Code Monkey home page Code Monkey logo

Comments (10)

Jefffrey avatar Jefffrey commented on May 28, 2024 3

It seems it is because of this in your code:

fn supports_filters_pushdown(
        &self,
        _filters: &[&datafusion::prelude::Expr],
    ) -> datafusion::error::Result<Vec<datafusion::logical_expr::TableProviderFilterPushDown>> {
        Ok(vec![TableProviderFilterPushDown::Unsupported])
    }

It is actually important to consider the _filters argument as the function should return for each filter, whether it supports being pushed down or not. See the default implementation:

/// Tests whether the table provider can make use of any or all filter expressions
/// to optimise data retrieval.
#[allow(deprecated)]
fn supports_filters_pushdown(
&self,
filters: &[&Expr],
) -> Result<Vec<TableProviderFilterPushDown>> {
filters
.iter()
.map(|f| self.supports_filter_pushdown(f))
.collect()
}

Because you returned a Vec with only a single element, later in the push_down_filter optimizer, when it is checking each filter, it seems it won't push down the first filter (id > 1) but pushes down the second (id < 3):

let results = scan
.source
.supports_filters_pushdown(filter_predicates.as_slice())?;
let zip = filter_predicates.iter().zip(results);
let new_scan_filters = zip
.clone()
.filter(|(_, res)| res != &TableProviderFilterPushDown::Unsupported)
.map(|(pred, _)| *pred);

  • Since zip will only be as long as the shortest

Pushing down the second kinda pushes it into the void hence only id > 1 took effect.

I think we need to improve the documentation of supports_filters_pushdown(...) to clarify the expected behaviour, to prevent footguns like this in the future. Not sure if we can do any checks in the push_down_filter optimizer side, but worth investigating? 🤔

from arrow-datafusion.

Denys-Bushulyak avatar Denys-Bushulyak commented on May 28, 2024 1

I will try to create simple container, but not sure how fast it will be, maybe today.

from arrow-datafusion.

SteveLauC avatar SteveLauC commented on May 28, 2024 1

It seems it is because of this in your code:

Can confirm that commenting this function will make the test pass.

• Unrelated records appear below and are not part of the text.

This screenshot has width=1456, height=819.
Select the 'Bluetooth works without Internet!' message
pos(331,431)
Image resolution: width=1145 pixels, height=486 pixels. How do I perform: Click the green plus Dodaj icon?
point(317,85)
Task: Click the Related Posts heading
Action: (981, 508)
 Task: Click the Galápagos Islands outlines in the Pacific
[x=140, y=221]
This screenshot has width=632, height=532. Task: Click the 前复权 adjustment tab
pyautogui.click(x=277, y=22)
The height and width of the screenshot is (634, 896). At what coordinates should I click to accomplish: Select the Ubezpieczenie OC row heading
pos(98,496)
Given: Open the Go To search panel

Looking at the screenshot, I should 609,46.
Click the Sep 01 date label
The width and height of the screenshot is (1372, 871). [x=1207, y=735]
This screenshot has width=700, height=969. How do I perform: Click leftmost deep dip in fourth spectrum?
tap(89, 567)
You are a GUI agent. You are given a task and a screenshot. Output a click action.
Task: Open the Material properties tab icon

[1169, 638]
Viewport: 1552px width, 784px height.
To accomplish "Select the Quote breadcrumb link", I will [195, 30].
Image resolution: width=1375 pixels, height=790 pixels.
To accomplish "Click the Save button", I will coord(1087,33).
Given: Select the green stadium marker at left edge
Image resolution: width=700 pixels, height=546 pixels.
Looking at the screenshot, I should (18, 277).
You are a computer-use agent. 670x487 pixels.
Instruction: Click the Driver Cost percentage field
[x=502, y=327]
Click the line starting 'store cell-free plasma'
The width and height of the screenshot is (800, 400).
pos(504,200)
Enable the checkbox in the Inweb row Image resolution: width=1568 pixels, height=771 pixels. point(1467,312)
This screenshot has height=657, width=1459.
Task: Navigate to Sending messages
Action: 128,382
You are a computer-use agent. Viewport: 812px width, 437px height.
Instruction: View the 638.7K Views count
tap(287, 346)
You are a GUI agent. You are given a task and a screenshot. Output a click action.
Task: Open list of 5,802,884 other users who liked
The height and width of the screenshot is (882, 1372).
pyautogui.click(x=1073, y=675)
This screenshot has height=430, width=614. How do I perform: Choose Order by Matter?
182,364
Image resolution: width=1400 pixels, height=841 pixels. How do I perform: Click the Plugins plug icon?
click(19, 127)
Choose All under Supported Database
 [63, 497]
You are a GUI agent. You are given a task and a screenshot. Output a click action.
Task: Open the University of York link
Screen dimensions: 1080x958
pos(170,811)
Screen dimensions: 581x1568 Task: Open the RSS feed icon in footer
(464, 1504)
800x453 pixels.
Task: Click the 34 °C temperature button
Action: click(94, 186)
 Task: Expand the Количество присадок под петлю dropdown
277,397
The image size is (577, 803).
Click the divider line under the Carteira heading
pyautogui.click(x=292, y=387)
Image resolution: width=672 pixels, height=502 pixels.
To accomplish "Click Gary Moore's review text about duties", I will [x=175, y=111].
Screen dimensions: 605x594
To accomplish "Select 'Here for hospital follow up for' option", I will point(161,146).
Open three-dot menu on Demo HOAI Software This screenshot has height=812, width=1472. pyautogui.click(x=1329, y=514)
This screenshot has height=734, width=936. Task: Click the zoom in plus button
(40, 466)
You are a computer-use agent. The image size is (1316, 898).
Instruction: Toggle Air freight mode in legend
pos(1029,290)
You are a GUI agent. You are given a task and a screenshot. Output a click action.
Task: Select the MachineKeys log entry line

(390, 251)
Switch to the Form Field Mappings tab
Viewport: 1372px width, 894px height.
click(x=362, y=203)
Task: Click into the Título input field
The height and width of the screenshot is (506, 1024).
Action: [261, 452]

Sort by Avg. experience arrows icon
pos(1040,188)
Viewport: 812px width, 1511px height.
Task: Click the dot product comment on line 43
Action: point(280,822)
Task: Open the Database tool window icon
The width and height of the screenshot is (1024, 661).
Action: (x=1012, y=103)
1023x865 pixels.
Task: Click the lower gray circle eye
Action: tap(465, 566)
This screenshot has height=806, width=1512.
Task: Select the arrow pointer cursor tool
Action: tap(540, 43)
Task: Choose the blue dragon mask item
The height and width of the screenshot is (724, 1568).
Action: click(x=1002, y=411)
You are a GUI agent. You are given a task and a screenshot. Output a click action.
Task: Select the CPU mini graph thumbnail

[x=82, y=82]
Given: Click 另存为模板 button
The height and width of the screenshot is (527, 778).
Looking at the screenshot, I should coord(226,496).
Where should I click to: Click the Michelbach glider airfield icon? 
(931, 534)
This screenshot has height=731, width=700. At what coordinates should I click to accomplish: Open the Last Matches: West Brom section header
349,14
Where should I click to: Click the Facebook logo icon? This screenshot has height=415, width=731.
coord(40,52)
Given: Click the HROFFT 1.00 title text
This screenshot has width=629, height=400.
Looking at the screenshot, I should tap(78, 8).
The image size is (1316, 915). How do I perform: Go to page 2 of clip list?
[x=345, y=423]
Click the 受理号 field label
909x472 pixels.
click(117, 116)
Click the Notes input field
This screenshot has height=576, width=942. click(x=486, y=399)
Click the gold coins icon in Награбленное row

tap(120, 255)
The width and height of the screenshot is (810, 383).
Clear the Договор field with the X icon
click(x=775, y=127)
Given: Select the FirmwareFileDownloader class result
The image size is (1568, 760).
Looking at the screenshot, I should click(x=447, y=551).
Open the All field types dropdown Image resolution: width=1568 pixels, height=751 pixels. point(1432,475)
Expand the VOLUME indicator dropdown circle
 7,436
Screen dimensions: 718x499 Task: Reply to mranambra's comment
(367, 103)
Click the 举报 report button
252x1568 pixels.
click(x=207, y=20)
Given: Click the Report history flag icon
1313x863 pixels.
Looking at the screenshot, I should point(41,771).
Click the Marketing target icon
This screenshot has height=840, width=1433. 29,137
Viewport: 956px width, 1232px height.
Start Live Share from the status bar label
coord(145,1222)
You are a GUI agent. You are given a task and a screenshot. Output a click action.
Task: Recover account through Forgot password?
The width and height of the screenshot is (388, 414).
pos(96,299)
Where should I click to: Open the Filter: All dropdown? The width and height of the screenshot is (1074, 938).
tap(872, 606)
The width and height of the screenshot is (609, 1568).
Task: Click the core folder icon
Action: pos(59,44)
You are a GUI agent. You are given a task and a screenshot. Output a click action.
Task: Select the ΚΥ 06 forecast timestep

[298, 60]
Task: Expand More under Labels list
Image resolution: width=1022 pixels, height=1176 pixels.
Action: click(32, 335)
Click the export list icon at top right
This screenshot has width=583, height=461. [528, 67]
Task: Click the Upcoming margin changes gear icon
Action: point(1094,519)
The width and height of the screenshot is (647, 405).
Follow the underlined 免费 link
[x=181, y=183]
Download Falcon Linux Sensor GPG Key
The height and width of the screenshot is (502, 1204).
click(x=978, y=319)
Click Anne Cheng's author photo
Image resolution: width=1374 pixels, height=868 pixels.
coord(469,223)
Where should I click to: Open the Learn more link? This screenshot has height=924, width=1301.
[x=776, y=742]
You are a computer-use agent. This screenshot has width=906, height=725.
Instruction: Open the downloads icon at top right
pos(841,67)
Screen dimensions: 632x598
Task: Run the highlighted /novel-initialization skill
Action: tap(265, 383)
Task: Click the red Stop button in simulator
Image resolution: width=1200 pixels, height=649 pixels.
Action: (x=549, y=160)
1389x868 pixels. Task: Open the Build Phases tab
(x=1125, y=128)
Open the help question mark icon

However I am still surprised at DataFusion's behavior:

The following is the generated physical plan:

CoalesceBatchesExec {
    input: FilterExec {
        predicate: BinaryExpr {
            left: Column {
                name: "id",
                index: 0,
            },
            op: Gt,
            right: Literal {
                value: Int32(1),
            },
        },
        input: RepartitionExec {
            input: TestExecutionPlan {
                schema: Schema {
                    fields: [
                        Field {
                            name: "id",
                            data_type: Int32,
                            nullable: false,
                            dict_id: 0,
                            dict_is_ordered: false,
                            metadata: {},
                        },
                        Field {
                            name: "title",
                            data_type: Utf8,
                            nullable: false,
                            dict_id: 0,
                            dict_is_ordered: false,
                            metadata: {},
                        },
                    ],
                    metadata: {},
                },
            },
            partitioning: RoundRobinBatch(
                32,
            ),
            state: Mutex {
                data: RepartitionExecState {
                    channels: {},
                    abort_helper: AbortOnDropMany(
                        [],
                    ),
                },
            },
            metrics: ExecutionPlanMetricsSet {
                inner: Mutex {
                    data: MetricsSet {
                        metrics: [],
                    },
                },
            },
            preserve_order: false,
        },
        metrics: ExecutionPlanMetricsSet {
            inner: Mutex {
                data: MetricsSet {
                    metrics: [],
                },
            },
        },
        default_selectivity: 20,
    },
    target_batch_size: 8192,
    metrics: ExecutionPlanMetricsSet {
        inner: Mutex {
            data: MetricsSet {
                metrics: [],
            },
        },
    },
}

We can see that the first filter cannot be pushed down so there is a FilterExec for it, but the second one, DataFusion didn't put it in the FilterExec, and didn't pushed it down:

TestTableProvider::scan() filters: []

That incorrect implementation of TableProvider::supports_filters_pushdown() seems to be an edge case that hasn't be covered by the code :D

from arrow-datafusion.

Jefffrey avatar Jefffrey commented on May 28, 2024 1

Glad it solved the issue for you. 👍

I'm gonna reopen this because I think we should at the very least enhance the documentation for supports_filters_pushdown, and maybe even introduce a runtime check somewhere to catch this behaviour (e.g. in push_down_filter optimizer)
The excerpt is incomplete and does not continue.